0

In an attempt to make some reports while linking a MySQL and MSSQL server, the performance is poor under some circumstances. There are two unique test cases, one with a "YR_CDE" of 1617 and another with 1718.

Case 1:

SELECT NM.ID_NUM, NM.FIRST_NAME, NM.LAST_NAME, BM.ENTRANCE_CDE, SM.CURRENT_CLASS_CDE, STS.TUITION_CDE, DH.MAJOR_1
FROM NAME_MASTER NM
 INNER JOIN SHU_STUD_TERM_SUM_DIV STS ON NM.ID_NUM = STS.ID_NUM AND STS.YR_CDE = '1617' AND STS.TRM_CDE = 'FA' AND STS.TRANSACTION_STS IN ('C', 'H') AND STS.HRS_ENROLLED > 0
 INNER JOIN BIOGRAPH_MASTER BM ON NM.ID_NUM = BM.ID_NUM
 INNER JOIN STUDENT_MASTER SM ON NM.ID_NUM = SM.ID_NUM
 INNER JOIN DEGREE_HISTORY DH ON NM.ID_NUM = DH.ID_NUM AND DH.CUR_DEGREE = 'Y'
WHERE NM.ID_NUM not in (
 SELECT su.exid
 FROM [MYSQL1]...[myshu.shu_user] su
 INNER JOIN [MYSQL1]...[myshu.demographics_core] dc on su.id = dc.user_id
 INNER JOIN [MYSQL1]...[myshu.demographics_term] dt on dt.id = dc.term_id and dt.description = 'Spring 2017'
)
order by nm.LAST_NAME, nm.FIRST_NAME

Case 2:

SELECT NM.ID_NUM, NM.FIRST_NAME, NM.LAST_NAME, BM.ENTRANCE_CDE, SM.CURRENT_CLASS_CDE, STS.TUITION_CDE, DH.MAJOR_1
FROM NAME_MASTER NM
 INNER JOIN SHU_STUD_TERM_SUM_DIV STS ON NM.ID_NUM = STS.ID_NUM AND STS.YR_CDE = '1718' AND STS.TRM_CDE = 'FA' AND STS.TRANSACTION_STS IN ('C', 'H') AND STS.HRS_ENROLLED > 0
 INNER JOIN BIOGRAPH_MASTER BM ON NM.ID_NUM = BM.ID_NUM
 INNER JOIN STUDENT_MASTER SM ON NM.ID_NUM = SM.ID_NUM
 INNER JOIN DEGREE_HISTORY DH ON NM.ID_NUM = DH.ID_NUM AND DH.CUR_DEGREE = 'Y'
WHERE NM.ID_NUM not in (
 SELECT su.exid
 FROM [MYSQL1]...[myshu.shu_user] su
 INNER JOIN [MYSQL1]...[myshu.demographics_core] dc on su.id = dc.user_id
 INNER JOIN [MYSQL1]...[myshu.demographics_term] dt on dt.id = dc.term_id and dt.description = 'Spring 2017'
)
order by nm.LAST_NAME, nm.FIRST_NAME

Case 1 returns results in about 4 seconds while case 2 takes nearly 4 minutes. After digging through execution plans, we noticed one major difference, case 1 has a Table Spools.

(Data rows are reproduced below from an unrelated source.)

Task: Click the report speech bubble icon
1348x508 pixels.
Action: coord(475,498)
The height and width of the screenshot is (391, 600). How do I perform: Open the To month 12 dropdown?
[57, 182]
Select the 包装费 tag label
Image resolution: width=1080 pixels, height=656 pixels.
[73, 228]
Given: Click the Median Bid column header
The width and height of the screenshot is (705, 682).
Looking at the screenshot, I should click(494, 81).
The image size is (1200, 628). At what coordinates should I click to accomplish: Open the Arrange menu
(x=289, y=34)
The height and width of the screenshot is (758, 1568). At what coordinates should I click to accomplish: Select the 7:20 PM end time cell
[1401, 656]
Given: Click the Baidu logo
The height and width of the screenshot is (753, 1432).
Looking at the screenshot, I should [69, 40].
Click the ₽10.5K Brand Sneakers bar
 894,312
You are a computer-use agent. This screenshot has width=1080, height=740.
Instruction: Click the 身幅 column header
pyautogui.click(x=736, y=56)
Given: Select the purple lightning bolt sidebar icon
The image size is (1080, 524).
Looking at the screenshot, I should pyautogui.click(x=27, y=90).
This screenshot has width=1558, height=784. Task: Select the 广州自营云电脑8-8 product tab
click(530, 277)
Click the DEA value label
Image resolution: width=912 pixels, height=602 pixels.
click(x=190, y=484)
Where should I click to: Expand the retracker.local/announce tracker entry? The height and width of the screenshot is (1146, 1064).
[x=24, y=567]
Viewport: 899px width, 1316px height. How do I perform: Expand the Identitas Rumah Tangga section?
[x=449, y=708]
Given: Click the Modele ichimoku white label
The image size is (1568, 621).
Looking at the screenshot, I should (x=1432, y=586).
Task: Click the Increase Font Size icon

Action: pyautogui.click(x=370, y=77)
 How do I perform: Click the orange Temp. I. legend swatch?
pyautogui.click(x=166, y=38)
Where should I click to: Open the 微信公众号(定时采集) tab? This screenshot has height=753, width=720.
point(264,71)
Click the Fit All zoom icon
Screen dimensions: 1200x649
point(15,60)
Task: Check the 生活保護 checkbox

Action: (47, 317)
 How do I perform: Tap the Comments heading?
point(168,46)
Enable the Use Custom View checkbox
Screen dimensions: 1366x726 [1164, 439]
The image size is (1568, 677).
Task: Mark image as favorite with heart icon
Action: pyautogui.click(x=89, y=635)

Case 1: Case 1 image of MySQL joins

Case 2: Case 2 image of MySQL joins

The other interesting thing here is that the MySQL queries are executing for every single row in the MS SQL side.

Case 1 has 2418 rows from the base MS SQL query. Case 2 has 965 rows from the base MS SQL query. It appears that the MySQL queries are executing once for every single row in the base query.

It seems like case 1 is cache the data in a temp table while case 2 is not. Does anyone have suggestions on how to do this better or how we can force the second case to be cached as well?

--

Edit 1:

Thanks for the suggestions RMathis.

Performance is still an issue unfortunately. This query returned in 3:01. The execution plan looks similar to the original.

SELECT NM.ID_NUM, NM.FIRST_NAME, NM.LAST_NAME, BM.ENTRANCE_CDE, SM.CURRENT_CLASS_CDE, STS.TUITION_CDE, DH.MAJOR_1
FROM SHU_STUD_TERM_SUM_DIV STS
 INNER JOIN NAME_MASTER NM ON NM.ID_NUM = STS.id_num
 INNER JOIN BIOGRAPH_MASTER BM ON NM.ID_NUM = BM.ID_NUM
 INNER JOIN STUDENT_MASTER SM ON NM.ID_NUM = SM.ID_NUM
 INNER JOIN DEGREE_HISTORY DH ON NM.ID_NUM = DH.ID_NUM AND DH.CUR_DEGREE = 'Y'
WHERE STS.YR_CDE = '1718' AND STS.TRM_CDE = 'FA' AND STS.TRANSACTION_STS IN ('C', 'H') AND STS.HRS_ENROLLED > 0 AND NOT EXISTS (
 SELECT 1
 FROM [MYSQL1]...[myshu.shu_user] su
 INNER JOIN [MYSQL1]...[myshu.demographics_core] dc on su.id = dc.user_id
 INNER JOIN [MYSQL1]...[myshu.demographics_term] dt on dt.id = dc.term_id and dt.description = 'Spring 2017'
 WHERE su.exid = NM.ID_NUM
)
order by nm.LAST_NAME, nm.FIRST_NAME

The second suggestion took 3:35 to execute. The two parts separately return in less than 5 seconds combined.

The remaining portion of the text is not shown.